[Rows from a collection]

— begin —

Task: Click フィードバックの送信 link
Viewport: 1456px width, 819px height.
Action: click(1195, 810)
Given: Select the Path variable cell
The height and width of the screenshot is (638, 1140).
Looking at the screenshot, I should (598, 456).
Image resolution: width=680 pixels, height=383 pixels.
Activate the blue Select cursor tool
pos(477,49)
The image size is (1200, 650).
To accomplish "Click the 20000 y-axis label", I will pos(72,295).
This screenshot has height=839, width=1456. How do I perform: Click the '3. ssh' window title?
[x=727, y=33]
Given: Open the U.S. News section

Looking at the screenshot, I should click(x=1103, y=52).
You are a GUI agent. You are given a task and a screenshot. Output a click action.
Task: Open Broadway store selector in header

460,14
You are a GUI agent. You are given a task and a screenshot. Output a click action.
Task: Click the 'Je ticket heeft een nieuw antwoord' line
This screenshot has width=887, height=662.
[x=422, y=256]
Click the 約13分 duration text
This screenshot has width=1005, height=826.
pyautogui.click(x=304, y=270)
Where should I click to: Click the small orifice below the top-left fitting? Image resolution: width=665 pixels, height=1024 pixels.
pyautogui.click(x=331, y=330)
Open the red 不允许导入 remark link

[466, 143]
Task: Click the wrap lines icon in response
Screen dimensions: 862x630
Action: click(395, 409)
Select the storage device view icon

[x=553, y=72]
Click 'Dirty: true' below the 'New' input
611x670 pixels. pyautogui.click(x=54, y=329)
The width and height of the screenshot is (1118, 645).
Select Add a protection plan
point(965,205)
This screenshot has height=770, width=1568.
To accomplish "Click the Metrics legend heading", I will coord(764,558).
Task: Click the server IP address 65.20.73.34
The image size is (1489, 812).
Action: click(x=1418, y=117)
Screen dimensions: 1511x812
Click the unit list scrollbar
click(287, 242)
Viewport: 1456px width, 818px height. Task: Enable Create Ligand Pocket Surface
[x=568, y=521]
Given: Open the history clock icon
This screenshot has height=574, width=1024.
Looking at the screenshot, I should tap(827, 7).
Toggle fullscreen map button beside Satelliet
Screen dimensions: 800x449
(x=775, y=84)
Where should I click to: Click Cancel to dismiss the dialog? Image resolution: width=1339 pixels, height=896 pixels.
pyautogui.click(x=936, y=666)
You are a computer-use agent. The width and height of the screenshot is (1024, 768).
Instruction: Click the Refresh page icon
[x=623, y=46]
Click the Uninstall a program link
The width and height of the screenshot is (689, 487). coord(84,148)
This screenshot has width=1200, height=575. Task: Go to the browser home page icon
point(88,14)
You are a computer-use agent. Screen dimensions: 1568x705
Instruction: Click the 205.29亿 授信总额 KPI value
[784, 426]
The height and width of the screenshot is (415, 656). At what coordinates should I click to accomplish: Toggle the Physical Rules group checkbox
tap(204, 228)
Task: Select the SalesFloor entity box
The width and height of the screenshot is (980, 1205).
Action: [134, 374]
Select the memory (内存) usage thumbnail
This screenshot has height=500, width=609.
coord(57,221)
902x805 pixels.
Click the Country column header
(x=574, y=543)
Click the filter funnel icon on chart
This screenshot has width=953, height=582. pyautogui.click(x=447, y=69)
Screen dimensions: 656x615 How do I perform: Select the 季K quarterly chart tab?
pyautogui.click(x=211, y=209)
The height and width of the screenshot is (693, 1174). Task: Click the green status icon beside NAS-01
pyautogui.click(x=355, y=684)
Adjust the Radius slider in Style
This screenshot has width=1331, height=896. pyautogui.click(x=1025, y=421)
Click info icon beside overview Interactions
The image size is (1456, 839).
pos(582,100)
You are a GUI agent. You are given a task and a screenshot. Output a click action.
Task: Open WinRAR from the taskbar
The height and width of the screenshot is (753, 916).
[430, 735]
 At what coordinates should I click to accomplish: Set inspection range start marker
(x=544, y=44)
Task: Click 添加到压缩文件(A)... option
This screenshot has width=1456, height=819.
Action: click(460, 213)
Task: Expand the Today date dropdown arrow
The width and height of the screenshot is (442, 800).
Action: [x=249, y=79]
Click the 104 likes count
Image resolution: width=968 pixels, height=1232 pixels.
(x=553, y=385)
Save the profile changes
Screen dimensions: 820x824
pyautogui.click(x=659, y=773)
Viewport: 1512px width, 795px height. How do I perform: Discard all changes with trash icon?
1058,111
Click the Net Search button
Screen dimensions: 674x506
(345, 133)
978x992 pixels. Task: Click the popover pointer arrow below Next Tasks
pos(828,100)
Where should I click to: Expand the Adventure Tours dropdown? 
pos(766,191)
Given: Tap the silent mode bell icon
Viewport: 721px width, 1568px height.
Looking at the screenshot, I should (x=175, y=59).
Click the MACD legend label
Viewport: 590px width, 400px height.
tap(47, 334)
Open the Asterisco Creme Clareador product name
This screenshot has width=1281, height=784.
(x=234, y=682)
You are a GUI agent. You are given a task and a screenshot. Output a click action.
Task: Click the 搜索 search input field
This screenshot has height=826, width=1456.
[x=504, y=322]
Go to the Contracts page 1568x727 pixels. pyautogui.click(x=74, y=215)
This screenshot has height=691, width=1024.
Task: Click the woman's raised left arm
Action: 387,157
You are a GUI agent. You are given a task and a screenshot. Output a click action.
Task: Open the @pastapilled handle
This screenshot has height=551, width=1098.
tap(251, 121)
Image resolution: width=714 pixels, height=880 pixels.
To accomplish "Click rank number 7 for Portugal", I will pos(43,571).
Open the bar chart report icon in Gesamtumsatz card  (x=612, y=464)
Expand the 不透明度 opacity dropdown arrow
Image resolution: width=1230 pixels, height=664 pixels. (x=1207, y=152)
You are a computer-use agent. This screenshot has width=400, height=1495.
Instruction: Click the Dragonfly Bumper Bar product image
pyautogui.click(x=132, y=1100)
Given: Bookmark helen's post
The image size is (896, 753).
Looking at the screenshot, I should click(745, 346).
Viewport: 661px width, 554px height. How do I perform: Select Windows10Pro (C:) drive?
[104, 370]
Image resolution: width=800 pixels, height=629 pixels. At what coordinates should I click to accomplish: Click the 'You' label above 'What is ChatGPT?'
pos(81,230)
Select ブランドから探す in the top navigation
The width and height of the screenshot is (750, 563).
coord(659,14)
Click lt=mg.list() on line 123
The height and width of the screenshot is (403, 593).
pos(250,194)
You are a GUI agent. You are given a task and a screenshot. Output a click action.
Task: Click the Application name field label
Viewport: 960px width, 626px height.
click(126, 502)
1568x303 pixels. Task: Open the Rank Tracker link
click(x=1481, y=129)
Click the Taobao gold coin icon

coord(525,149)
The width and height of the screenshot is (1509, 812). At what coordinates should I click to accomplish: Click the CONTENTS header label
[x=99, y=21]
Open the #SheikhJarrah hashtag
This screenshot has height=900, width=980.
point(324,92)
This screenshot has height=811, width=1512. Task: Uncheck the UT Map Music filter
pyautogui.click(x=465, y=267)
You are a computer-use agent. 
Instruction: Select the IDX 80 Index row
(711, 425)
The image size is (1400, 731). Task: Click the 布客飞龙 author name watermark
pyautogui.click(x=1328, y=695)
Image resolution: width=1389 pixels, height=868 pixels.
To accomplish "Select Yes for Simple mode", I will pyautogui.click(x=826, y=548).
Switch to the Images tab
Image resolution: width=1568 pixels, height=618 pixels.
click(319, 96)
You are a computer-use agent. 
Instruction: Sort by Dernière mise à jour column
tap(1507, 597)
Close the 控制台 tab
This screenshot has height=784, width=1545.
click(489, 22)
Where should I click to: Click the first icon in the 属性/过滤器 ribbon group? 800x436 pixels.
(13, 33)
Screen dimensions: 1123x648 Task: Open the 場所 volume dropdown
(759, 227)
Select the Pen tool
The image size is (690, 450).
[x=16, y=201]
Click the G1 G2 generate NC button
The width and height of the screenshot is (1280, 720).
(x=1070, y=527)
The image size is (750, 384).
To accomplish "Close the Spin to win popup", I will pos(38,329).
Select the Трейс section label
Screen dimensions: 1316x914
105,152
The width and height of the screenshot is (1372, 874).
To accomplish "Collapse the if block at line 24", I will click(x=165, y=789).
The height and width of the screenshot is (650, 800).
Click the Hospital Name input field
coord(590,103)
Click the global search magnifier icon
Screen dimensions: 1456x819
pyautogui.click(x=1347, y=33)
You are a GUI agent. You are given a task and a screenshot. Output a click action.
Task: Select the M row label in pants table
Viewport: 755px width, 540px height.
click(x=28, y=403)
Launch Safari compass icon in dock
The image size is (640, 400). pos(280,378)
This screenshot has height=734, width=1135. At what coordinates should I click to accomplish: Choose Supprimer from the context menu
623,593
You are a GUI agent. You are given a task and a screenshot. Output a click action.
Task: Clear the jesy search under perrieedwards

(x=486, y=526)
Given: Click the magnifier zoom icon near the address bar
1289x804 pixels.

— end —

What you have to do - Put every line of the rows, from the very first through the line that contains "611x670 pixels. pyautogui.click(x=54, y=329)", into a numbered list, leaving out blank lines.

Full response -
1. Task: Click フィードバックの送信 link
2. Viewport: 1456px width, 819px height.
3. Action: click(1195, 810)
4. Given: Select the Path variable cell
5. The height and width of the screenshot is (638, 1140).
6. Looking at the screenshot, I should (598, 456).
7. Image resolution: width=680 pixels, height=383 pixels.
8. Activate the blue Select cursor tool
9. pos(477,49)
10. The image size is (1200, 650).
11. To accomplish "Click the 20000 y-axis label", I will pos(72,295).
12. This screenshot has height=839, width=1456. How do I perform: Click the '3. ssh' window title?
13. [x=727, y=33]
14. Given: Open the U.S. News section
15. Looking at the screenshot, I should click(x=1103, y=52).
16. You are a GUI agent. You are given a task and a screenshot. Output a click action.
17. Task: Open Broadway store selector in header
18. 460,14
19. You are a GUI agent. You are given a task and a screenshot. Output a click action.
20. Task: Click the 'Je ticket heeft een nieuw antwoord' line
21. This screenshot has width=887, height=662.
22. [x=422, y=256]
23. Click the 約13分 duration text
24. This screenshot has width=1005, height=826.
25. pyautogui.click(x=304, y=270)
26. Where should I click to: Click the small orifice below the top-left fitting? Image resolution: width=665 pixels, height=1024 pixels.
27. pyautogui.click(x=331, y=330)
28. Open the red 不允许导入 remark link
29. [466, 143]
30. Task: Click the wrap lines icon in response
31. Screen dimensions: 862x630
32. Action: click(395, 409)
33. Select the storage device view icon
34. [x=553, y=72]
35. Click 'Dirty: true' below the 'New' input
36. 611x670 pixels. pyautogui.click(x=54, y=329)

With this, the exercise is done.